## BRIEF:
Using the records below, repeat exactly the lines from the one holding "Identify the click" through the one holding "Canada (133, 1892)", both ends included, and no others.

## PROVIDED RECORDS:
—————

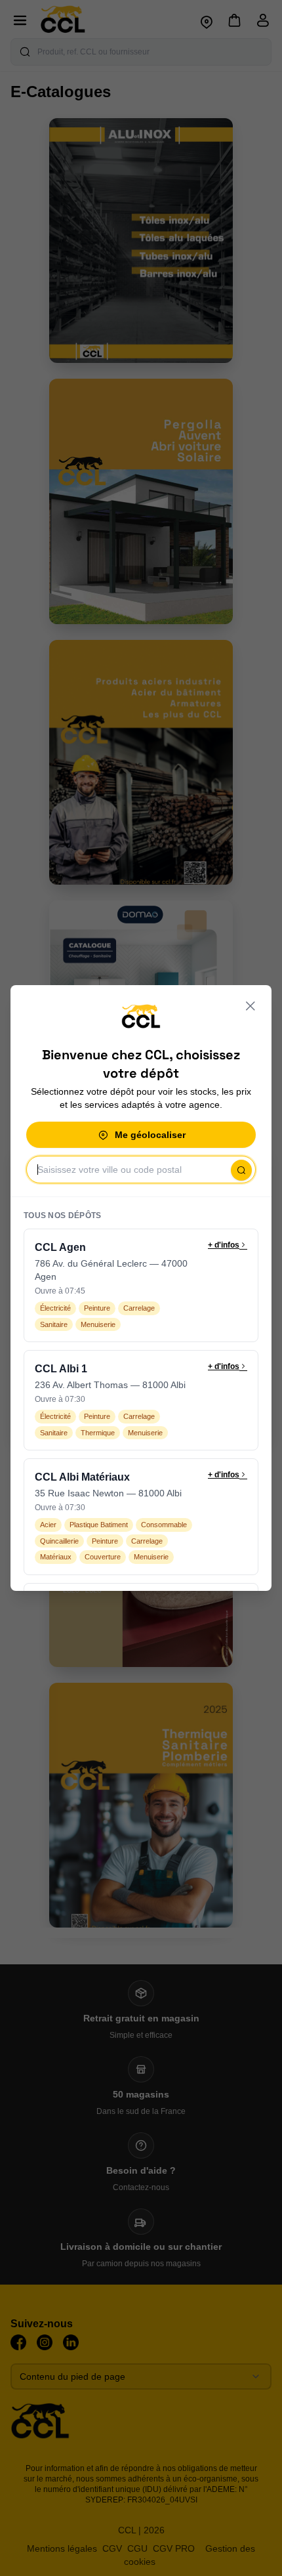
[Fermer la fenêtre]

—————

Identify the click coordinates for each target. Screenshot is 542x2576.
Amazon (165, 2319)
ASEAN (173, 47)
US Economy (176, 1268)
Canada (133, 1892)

—————

## TASK RESPONSE:
Identify the click coordinates for each target. Screenshot is 542x2576.
Amazon (165, 2319)
ASEAN (173, 47)
US Economy (176, 1268)
Canada (133, 1892)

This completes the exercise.